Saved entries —
• • • • •

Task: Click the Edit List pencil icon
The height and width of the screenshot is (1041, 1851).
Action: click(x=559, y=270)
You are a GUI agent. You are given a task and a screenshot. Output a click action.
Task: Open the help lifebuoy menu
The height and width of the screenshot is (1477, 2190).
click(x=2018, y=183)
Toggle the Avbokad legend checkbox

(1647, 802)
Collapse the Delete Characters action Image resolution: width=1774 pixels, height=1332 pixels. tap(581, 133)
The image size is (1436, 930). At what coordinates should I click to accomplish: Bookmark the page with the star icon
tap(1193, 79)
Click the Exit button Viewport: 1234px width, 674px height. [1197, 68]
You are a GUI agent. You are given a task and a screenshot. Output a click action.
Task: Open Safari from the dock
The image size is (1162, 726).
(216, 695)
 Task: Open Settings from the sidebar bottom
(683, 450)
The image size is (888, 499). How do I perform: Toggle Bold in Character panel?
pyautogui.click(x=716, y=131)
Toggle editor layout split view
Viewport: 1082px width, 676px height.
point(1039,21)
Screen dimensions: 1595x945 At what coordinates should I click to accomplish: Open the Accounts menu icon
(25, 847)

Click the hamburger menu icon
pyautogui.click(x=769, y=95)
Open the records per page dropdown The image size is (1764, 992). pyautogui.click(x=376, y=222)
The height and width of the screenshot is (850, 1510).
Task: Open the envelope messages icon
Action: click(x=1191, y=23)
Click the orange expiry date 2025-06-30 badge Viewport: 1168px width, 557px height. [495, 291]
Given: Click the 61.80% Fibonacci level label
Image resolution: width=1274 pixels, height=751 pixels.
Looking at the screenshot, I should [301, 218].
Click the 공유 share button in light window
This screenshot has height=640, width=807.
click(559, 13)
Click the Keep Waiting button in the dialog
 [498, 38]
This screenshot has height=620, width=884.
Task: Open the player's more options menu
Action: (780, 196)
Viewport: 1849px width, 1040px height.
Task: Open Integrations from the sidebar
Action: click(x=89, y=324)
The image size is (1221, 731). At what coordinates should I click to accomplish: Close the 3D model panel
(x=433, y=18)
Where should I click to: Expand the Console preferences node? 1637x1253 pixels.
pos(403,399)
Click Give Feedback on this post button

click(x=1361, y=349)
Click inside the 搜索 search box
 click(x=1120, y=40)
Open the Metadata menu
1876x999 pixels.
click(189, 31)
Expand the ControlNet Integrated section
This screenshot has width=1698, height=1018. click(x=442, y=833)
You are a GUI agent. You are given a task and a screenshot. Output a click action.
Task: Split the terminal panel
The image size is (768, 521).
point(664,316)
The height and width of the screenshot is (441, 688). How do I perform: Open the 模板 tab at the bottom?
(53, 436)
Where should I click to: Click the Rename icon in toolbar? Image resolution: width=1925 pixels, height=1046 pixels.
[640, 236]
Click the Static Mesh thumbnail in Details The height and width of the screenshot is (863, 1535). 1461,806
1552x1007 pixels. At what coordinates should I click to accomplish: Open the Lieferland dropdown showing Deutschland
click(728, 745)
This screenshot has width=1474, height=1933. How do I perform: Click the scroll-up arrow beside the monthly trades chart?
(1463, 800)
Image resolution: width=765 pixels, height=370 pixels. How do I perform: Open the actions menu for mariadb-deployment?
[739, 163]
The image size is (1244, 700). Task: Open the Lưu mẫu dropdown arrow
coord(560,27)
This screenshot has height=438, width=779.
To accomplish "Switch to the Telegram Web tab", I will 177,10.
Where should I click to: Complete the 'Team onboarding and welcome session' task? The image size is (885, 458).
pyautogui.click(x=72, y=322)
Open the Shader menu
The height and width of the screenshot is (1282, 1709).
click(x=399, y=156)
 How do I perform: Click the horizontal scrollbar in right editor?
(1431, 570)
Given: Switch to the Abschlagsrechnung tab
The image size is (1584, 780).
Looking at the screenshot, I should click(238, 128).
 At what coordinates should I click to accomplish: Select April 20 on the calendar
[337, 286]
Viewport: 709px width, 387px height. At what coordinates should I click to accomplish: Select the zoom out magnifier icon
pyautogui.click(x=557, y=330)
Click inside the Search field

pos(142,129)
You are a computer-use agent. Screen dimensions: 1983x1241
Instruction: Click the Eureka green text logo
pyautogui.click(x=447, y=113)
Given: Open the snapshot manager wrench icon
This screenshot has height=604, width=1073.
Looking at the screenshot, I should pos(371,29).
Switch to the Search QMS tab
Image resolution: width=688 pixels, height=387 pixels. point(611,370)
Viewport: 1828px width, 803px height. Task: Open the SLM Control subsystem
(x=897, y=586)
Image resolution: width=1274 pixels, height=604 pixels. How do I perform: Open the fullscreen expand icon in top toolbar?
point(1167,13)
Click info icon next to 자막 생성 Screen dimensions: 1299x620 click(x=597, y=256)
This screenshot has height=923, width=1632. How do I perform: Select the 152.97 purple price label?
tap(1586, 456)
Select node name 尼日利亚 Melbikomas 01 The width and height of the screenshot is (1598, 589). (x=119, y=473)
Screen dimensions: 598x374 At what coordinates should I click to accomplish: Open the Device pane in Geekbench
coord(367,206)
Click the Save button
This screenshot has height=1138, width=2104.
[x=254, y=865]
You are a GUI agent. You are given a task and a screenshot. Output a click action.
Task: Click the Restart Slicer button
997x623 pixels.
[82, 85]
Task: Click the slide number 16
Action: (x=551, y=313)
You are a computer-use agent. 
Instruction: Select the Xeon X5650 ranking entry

• • • • •

Your assignment — Could you retype every line of the data exactly?

Answer —
Task: Click the Edit List pencil icon
The height and width of the screenshot is (1041, 1851).
Action: click(x=559, y=270)
You are a GUI agent. You are given a task and a screenshot. Output a click action.
Task: Open the help lifebuoy menu
The height and width of the screenshot is (1477, 2190).
click(x=2018, y=183)
Toggle the Avbokad legend checkbox

(1647, 802)
Collapse the Delete Characters action Image resolution: width=1774 pixels, height=1332 pixels. tap(581, 133)
The image size is (1436, 930). At what coordinates should I click to accomplish: Bookmark the page with the star icon
tap(1193, 79)
Click the Exit button Viewport: 1234px width, 674px height. [1197, 68]
You are a GUI agent. You are given a task and a screenshot. Output a click action.
Task: Open Safari from the dock
The image size is (1162, 726).
(216, 695)
 Task: Open Settings from the sidebar bottom
(683, 450)
The image size is (888, 499). How do I perform: Toggle Bold in Character panel?
pyautogui.click(x=716, y=131)
Toggle editor layout split view
Viewport: 1082px width, 676px height.
point(1039,21)
Screen dimensions: 1595x945 At what coordinates should I click to accomplish: Open the Accounts menu icon
(25, 847)

Click the hamburger menu icon
pyautogui.click(x=769, y=95)
Open the records per page dropdown The image size is (1764, 992). pyautogui.click(x=376, y=222)
The height and width of the screenshot is (850, 1510).
Task: Open the envelope messages icon
Action: click(x=1191, y=23)
Click the orange expiry date 2025-06-30 badge Viewport: 1168px width, 557px height. [495, 291]
Given: Click the 61.80% Fibonacci level label
Image resolution: width=1274 pixels, height=751 pixels.
Looking at the screenshot, I should [301, 218].
Click the 공유 share button in light window
This screenshot has height=640, width=807.
click(559, 13)
Click the Keep Waiting button in the dialog
 [498, 38]
This screenshot has height=620, width=884.
Task: Open the player's more options menu
Action: (780, 196)
Viewport: 1849px width, 1040px height.
Task: Open Integrations from the sidebar
Action: click(x=89, y=324)
The image size is (1221, 731). At what coordinates should I click to accomplish: Close the 3D model panel
(x=433, y=18)
Where should I click to: Expand the Console preferences node? 1637x1253 pixels.
pos(403,399)
Click Give Feedback on this post button

click(x=1361, y=349)
Click inside the 搜索 search box
 click(x=1120, y=40)
Open the Metadata menu
1876x999 pixels.
click(189, 31)
Expand the ControlNet Integrated section
This screenshot has width=1698, height=1018. click(x=442, y=833)
You are a GUI agent. You are given a task and a screenshot. Output a click action.
Task: Split the terminal panel
The image size is (768, 521).
point(664,316)
The height and width of the screenshot is (441, 688). How do I perform: Open the 模板 tab at the bottom?
(53, 436)
Where should I click to: Click the Rename icon in toolbar? Image resolution: width=1925 pixels, height=1046 pixels.
[640, 236]
Click the Static Mesh thumbnail in Details The height and width of the screenshot is (863, 1535). 1461,806
1552x1007 pixels. At what coordinates should I click to accomplish: Open the Lieferland dropdown showing Deutschland
click(728, 745)
This screenshot has width=1474, height=1933. How do I perform: Click the scroll-up arrow beside the monthly trades chart?
(1463, 800)
Image resolution: width=765 pixels, height=370 pixels. How do I perform: Open the actions menu for mariadb-deployment?
[739, 163]
The image size is (1244, 700). Task: Open the Lưu mẫu dropdown arrow
coord(560,27)
This screenshot has height=438, width=779.
To accomplish "Switch to the Telegram Web tab", I will 177,10.
Where should I click to: Complete the 'Team onboarding and welcome session' task? The image size is (885, 458).
pyautogui.click(x=72, y=322)
Open the Shader menu
The height and width of the screenshot is (1282, 1709).
click(x=399, y=156)
 How do I perform: Click the horizontal scrollbar in right editor?
(1431, 570)
Given: Switch to the Abschlagsrechnung tab
The image size is (1584, 780).
Looking at the screenshot, I should click(238, 128).
 At what coordinates should I click to accomplish: Select April 20 on the calendar
[337, 286]
Viewport: 709px width, 387px height. At what coordinates should I click to accomplish: Select the zoom out magnifier icon
pyautogui.click(x=557, y=330)
Click inside the Search field

pos(142,129)
You are a computer-use agent. Screen dimensions: 1983x1241
Instruction: Click the Eureka green text logo
pyautogui.click(x=447, y=113)
Given: Open the snapshot manager wrench icon
This screenshot has height=604, width=1073.
Looking at the screenshot, I should pos(371,29).
Switch to the Search QMS tab
Image resolution: width=688 pixels, height=387 pixels. point(611,370)
Viewport: 1828px width, 803px height. Task: Open the SLM Control subsystem
(x=897, y=586)
Image resolution: width=1274 pixels, height=604 pixels. How do I perform: Open the fullscreen expand icon in top toolbar?
point(1167,13)
Click info icon next to 자막 생성 Screen dimensions: 1299x620 click(x=597, y=256)
This screenshot has height=923, width=1632. How do I perform: Select the 152.97 purple price label?
tap(1586, 456)
Select node name 尼日利亚 Melbikomas 01 The width and height of the screenshot is (1598, 589). (x=119, y=473)
Screen dimensions: 598x374 At what coordinates should I click to accomplish: Open the Device pane in Geekbench
coord(367,206)
Click the Save button
This screenshot has height=1138, width=2104.
[x=254, y=865]
You are a GUI agent. You are given a task and a screenshot. Output a click action.
Task: Click the Restart Slicer button
997x623 pixels.
[82, 85]
Task: Click the slide number 16
Action: (x=551, y=313)
You are a computer-use agent. 
Instruction: Select the Xeon X5650 ranking entry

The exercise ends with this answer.